Il n'est donc pas étonnant que le Maire n'ait pas présenté de proposition concrète d'amélioration du transport collectif et du transport actif. Tout est laissé au promoteur et celui-ci en profite pour nous faire une proposition banlieusarde. D'ailleurs, la première phase de rénovation de l'autoroute Bonaventure avancée par la Ville et qui s'intègre dans le projet Devimco, prévoit passer de 6 voies à 8 voies de circulation plus deux autres voies pour permettre les virages à gauche. Les boulevards urbains ont désormais plus de voies que les autoroutes. Tout se tient, un projet qui va concentrer 8 000 nouveaux consommateurs, dans une ambiance de consommation et de spectacle et basé sur l'utilisation de l'automobile. Beau programme.

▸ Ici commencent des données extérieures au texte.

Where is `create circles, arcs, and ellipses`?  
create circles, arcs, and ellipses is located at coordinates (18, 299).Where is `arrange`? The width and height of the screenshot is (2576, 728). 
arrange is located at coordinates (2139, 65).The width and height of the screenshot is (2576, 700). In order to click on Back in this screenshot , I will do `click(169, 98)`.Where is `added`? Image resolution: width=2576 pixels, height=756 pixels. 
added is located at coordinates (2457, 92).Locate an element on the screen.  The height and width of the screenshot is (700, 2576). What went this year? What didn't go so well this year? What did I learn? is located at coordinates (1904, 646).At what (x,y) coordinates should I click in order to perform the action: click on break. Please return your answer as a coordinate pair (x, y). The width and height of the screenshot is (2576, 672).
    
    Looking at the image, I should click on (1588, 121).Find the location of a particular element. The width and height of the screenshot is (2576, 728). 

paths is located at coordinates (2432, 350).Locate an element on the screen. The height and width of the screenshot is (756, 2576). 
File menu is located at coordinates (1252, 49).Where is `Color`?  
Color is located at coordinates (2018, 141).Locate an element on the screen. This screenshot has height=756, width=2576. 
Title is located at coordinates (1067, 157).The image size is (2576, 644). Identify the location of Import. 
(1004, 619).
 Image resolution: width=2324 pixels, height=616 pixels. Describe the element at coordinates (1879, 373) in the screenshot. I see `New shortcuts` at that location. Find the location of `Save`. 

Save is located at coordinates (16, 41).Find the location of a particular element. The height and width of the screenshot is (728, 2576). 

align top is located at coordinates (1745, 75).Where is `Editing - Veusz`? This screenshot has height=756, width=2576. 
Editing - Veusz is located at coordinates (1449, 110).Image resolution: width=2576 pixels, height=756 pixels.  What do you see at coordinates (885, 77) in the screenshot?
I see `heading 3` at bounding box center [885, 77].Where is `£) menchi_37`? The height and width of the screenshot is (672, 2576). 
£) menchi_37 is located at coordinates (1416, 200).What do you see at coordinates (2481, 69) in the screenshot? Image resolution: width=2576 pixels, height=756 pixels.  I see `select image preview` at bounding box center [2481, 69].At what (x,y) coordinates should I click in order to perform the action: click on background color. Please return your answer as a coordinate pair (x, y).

Les impacts attendus dans la Pointe

Quelques dizaines de mètres sépareront physiquement le quartier Pointe-Saint-Charles du nouveau Village Griffintown. Mais la frontière physique du canal de Lachine a depuis longtemps été traversée dans la tête du Maire et des développeurs. À part des embouteillages causés par une augmentation substantielle du trafic automobile dans nos milieux résidentiels nous ressentons déjà les effets de la spéculation. Rappelez-vous les dernières augmentations des rôles d'évaluation. Le Sud-Ouest est champion montréalais toute catégorie avec 61% de hausse, près du double de Westmount (35%) juste en haut de la côte. Nous avions, dans un texte antérieur, expliqué comment le fardeau fiscal du deuxième arrondissement le plus pauvre à Montréal s'alourdissait alors qu'il diminuait pour les plus riches. Transfert de richesse ! C'est le modèle de la mondialisation économique appliquer sur le territoire montréalais. Quelle action le pouvoir politique prend-il pour protéger les résidentEs moins fortunéEs des effets de la spéculation ? RIEN, ZÉRO.

Les promoteurs semblent avoir le champ libre vers le fleuve et pensent même pouvoir piétiner Pointe-Saint-Charles. L'enjeu reste entier du côté sud du canal. Le Redpath est déjà réalisé. Dans le non respect de l'histoire du quartier, le projet de 1200 logements du Nordelec (densité de centre-ville) et de ses 1 500 places de stationnement a été accepté par les autorités municipales. Mais quelques dizaines de personnes n'ont peut-être pas dit leur dernier mot.

L'enjeu c'est la résistance contre la prise de possession de notre quartier par le capital immobilier et par conséquent la lutte contre la disparition du quartier sociologique que constitue Pointe-Saint-Charles. Depuis longtemps, les descendantEs des ouvriers de Griffintown sont disparuEs sans faire beaucoup de bruit (il reste peut-être une cinquantaine de logements dans le secteur). Mais ici, il nous faudra trouver la force et la dignité pour affronter le pouvoir de l'argent, rien de moins. Et ce pouvoir de l'argent, ce pouvoir de domination peut être habilement dissimulé à l'occasion, comme en fait foi le Village Griffintown.